A witness root hash is calculated with all those wtxid as leaves, in a way similar to the hashMerkleRoot in the block header.

By removing this data from the transaction structure committed to the transaction merkle tree, several problems are fixed:

The data is removed from the transaction merkle tree, and instead committed to in the witness merkle tree. That witness merkle tree is committed to in the coinbase.
3  Bitcoin / Development & Technical Discussion / Re: Segregated Witness legal flaw and its probable technical solutions on: June 29, 2017, 05:17:07 PM
Let's take a moment and chew it: Current light clients can't check UTXO and prevent double spends, post-SegWit 'semi-ligh' clients can.

The only thing the 'SegWit semi-ligh' client you describe can do is verify that no historical inflation occurred. It cannot be used to verify incoming SegWit payments in a meaningful way beyond what a light client today can do, so it's useless for any economically relevant entity to rely upon.

It is how SegWit encourages this kind of nodes and leaves no incentive to remain a prehistoric fat and resource consuming dinosaur. Clear?
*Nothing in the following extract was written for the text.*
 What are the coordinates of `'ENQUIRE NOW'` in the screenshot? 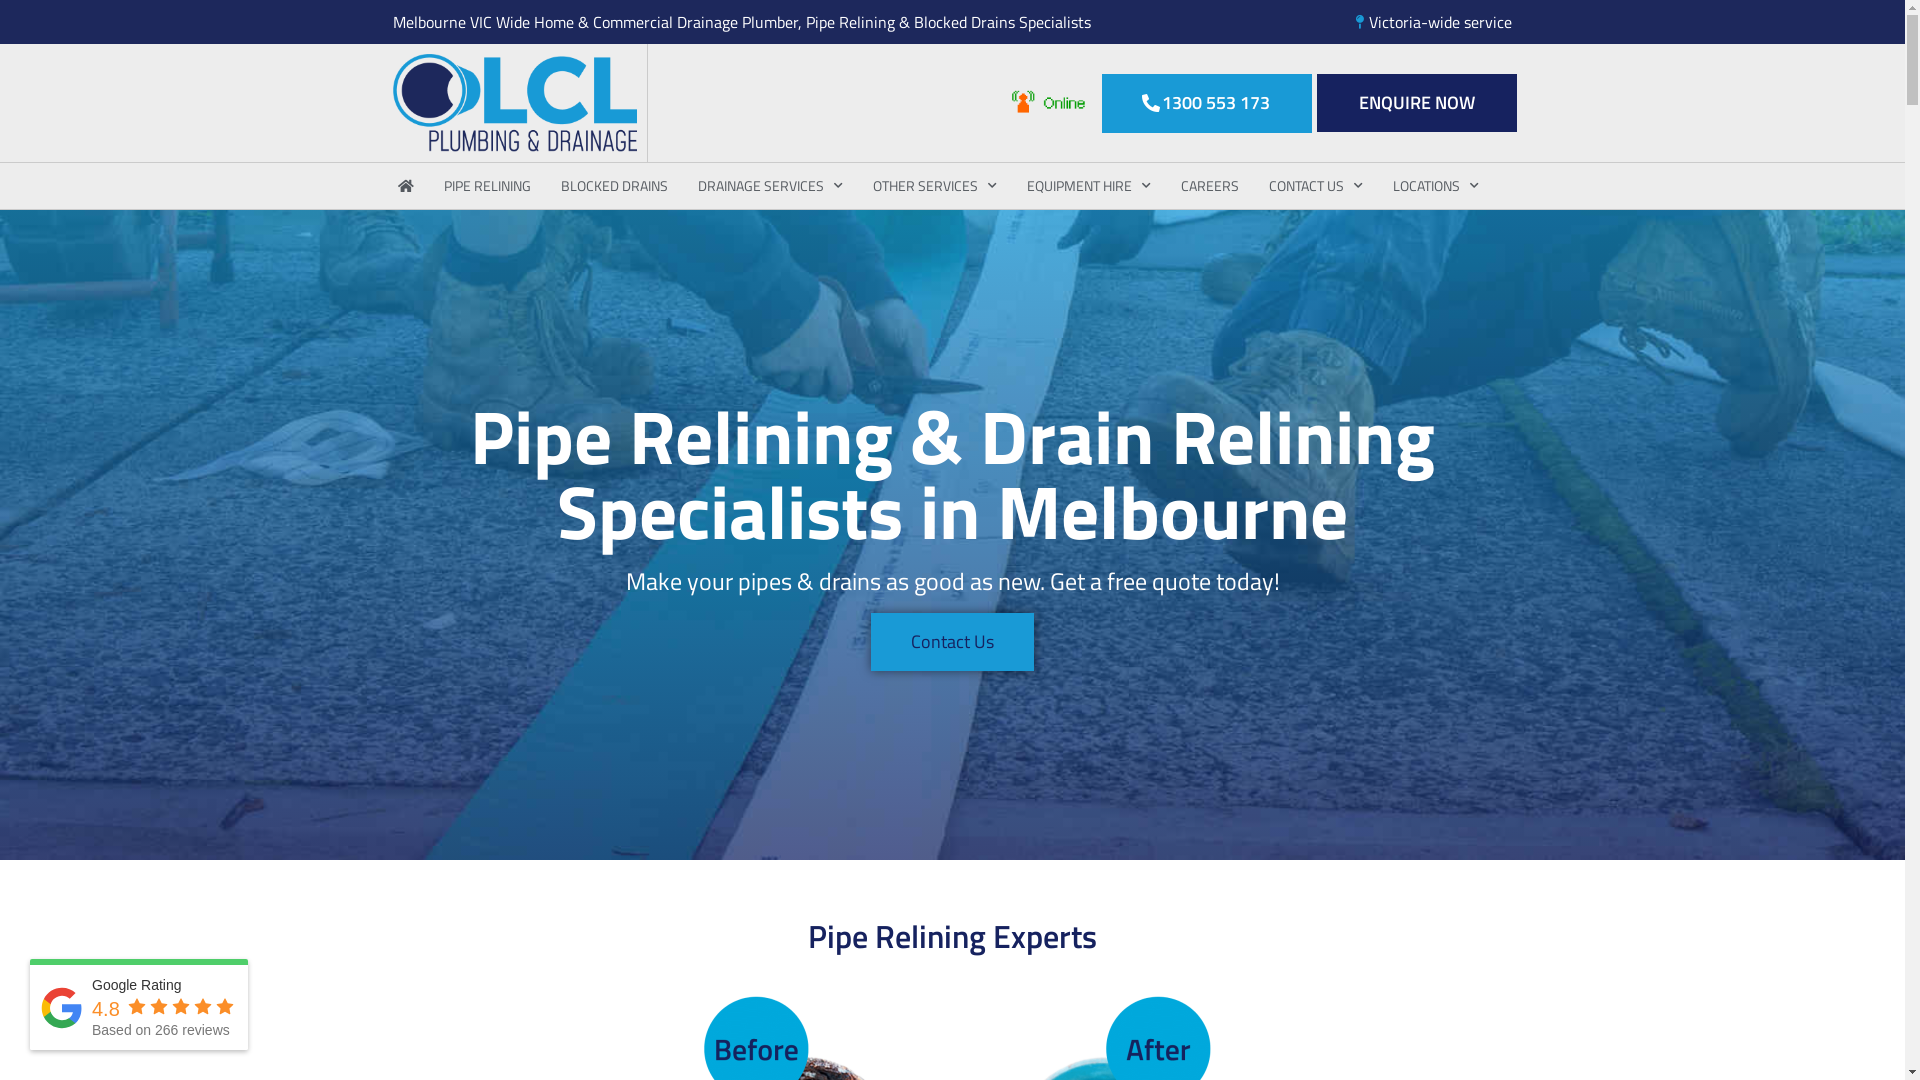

Perfectly clear, but I disagree. Nodes can already prune history, and I think in the future nearly every node will. This does not impact security, as they still download and verify everything. If you feel like running a 'semi-ligh' node which is basically useless, still needs to maintain the full UTXO set (likely the largest resource cost of running a node in the near future), and in return only get a small constant factor of bandwidth reduction, be my guest.
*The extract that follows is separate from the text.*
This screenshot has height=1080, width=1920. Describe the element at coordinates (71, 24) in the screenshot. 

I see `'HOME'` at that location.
That 'only' difference is a huge one Roll Eyes  Roll Eyes

No, it's a technicality. The same data is still committed to in the wtxid. It's just moved.

When something is discarded from SHA2 process and txId, it is no longer necessary for validating the integrity  of the hashing process and the block header

This is wrong. The witnesses are committed to by the wtxid, which are included in the witness merkle tree, which is committed to by the coinbase, which contributes to the block header.
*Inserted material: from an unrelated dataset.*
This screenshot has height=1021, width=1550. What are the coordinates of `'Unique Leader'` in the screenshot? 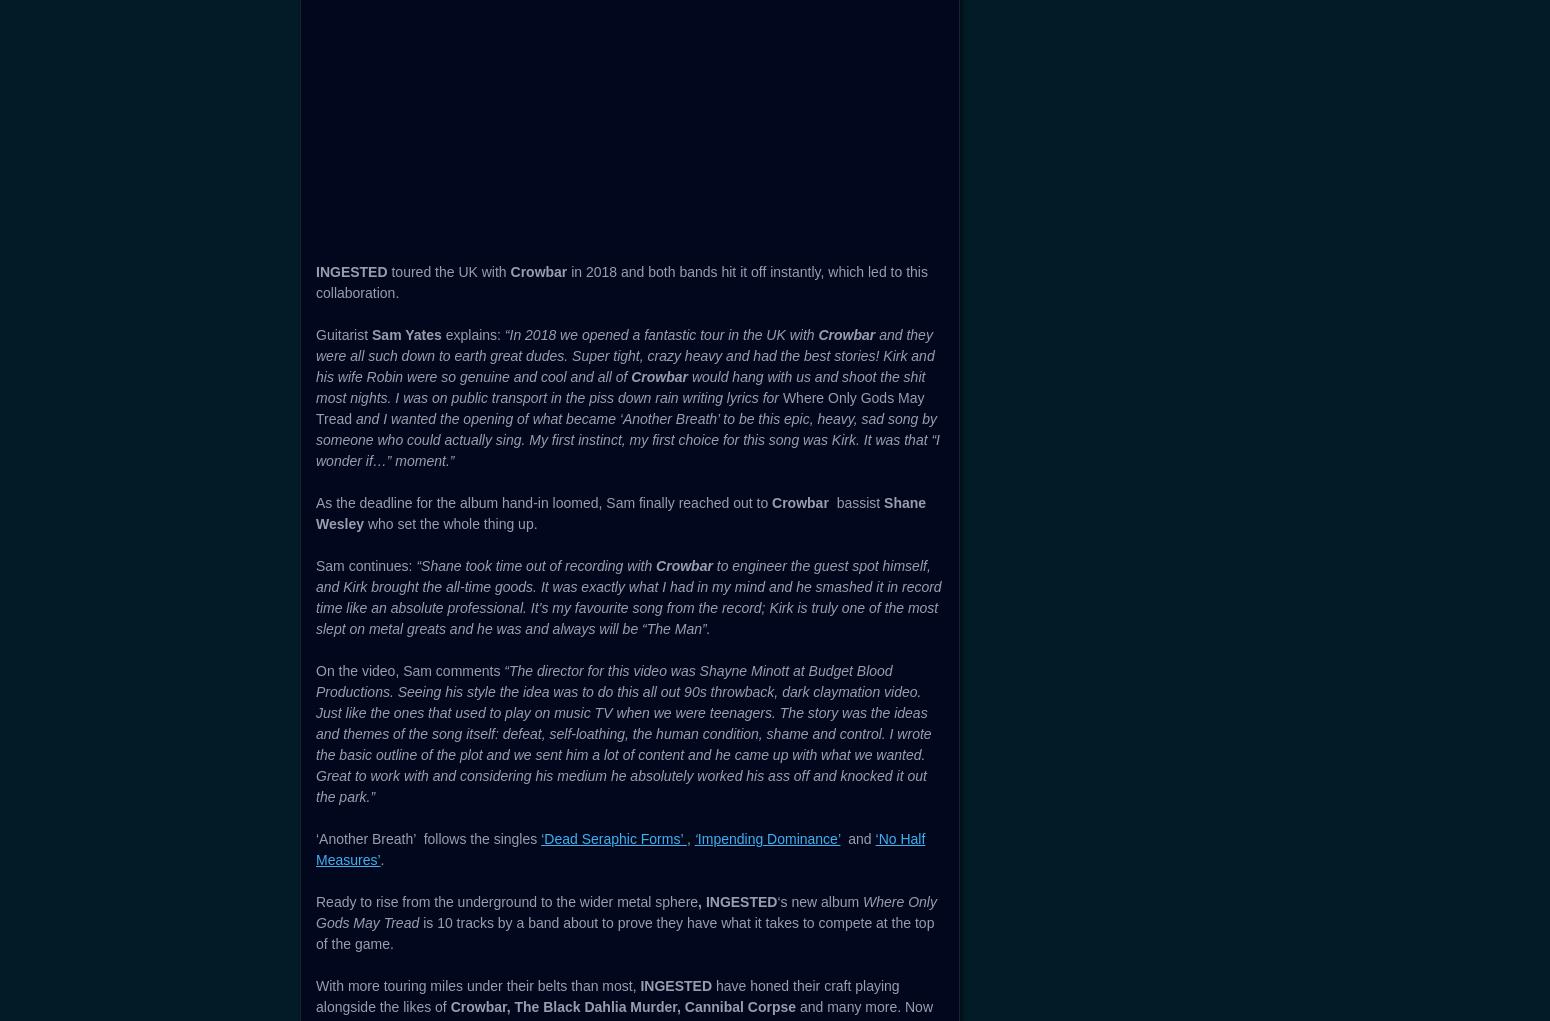 It's located at (335, 390).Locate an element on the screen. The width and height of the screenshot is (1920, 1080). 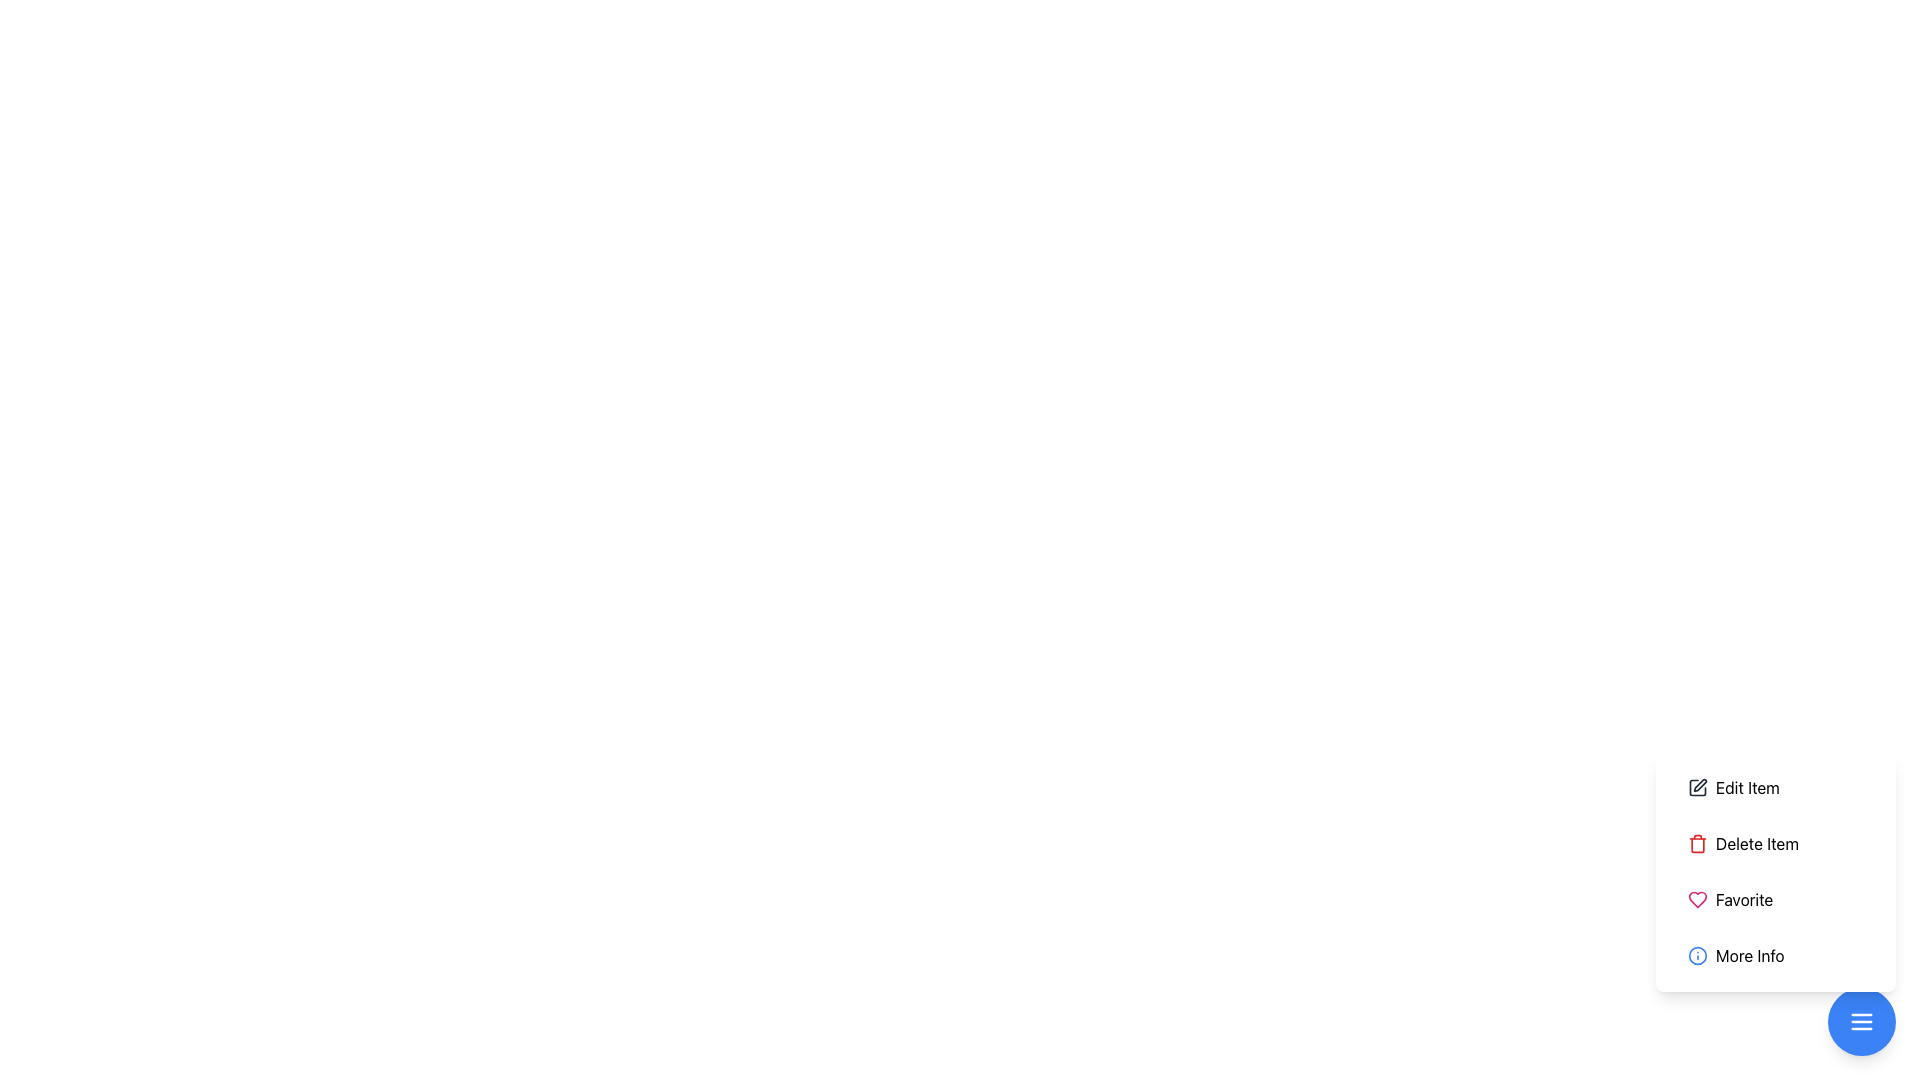
the delete button located at the second position in the dropdown menu is located at coordinates (1776, 870).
You cannot change a witness and expect a block to still be valid, except to your pointless 'semi-ligh' node.

and we just need UTXO to check double spend and become a full node
 ... Oops! we got a validator node (in your terminology) without any obligation to store the signatures for future use.

Again, nodes already don't have any obligation to store signatures (or anything) for future use.
4  Bitcoin / Development & Technical Discussion / Re: Segregated Witness legal flaw and its probable technical solutions on: June 28, 2017, 09:55:20 PM
A full node is capable to handle temporary chain splits and to choose the right sequence by checking for double spend and not the signatures.

That's a nonsensical security model. You're allowing an attacker to take anyone's money with invalid signatures, but not spend it twice? He'll just pay you and then steal the money back. No need for a double spend.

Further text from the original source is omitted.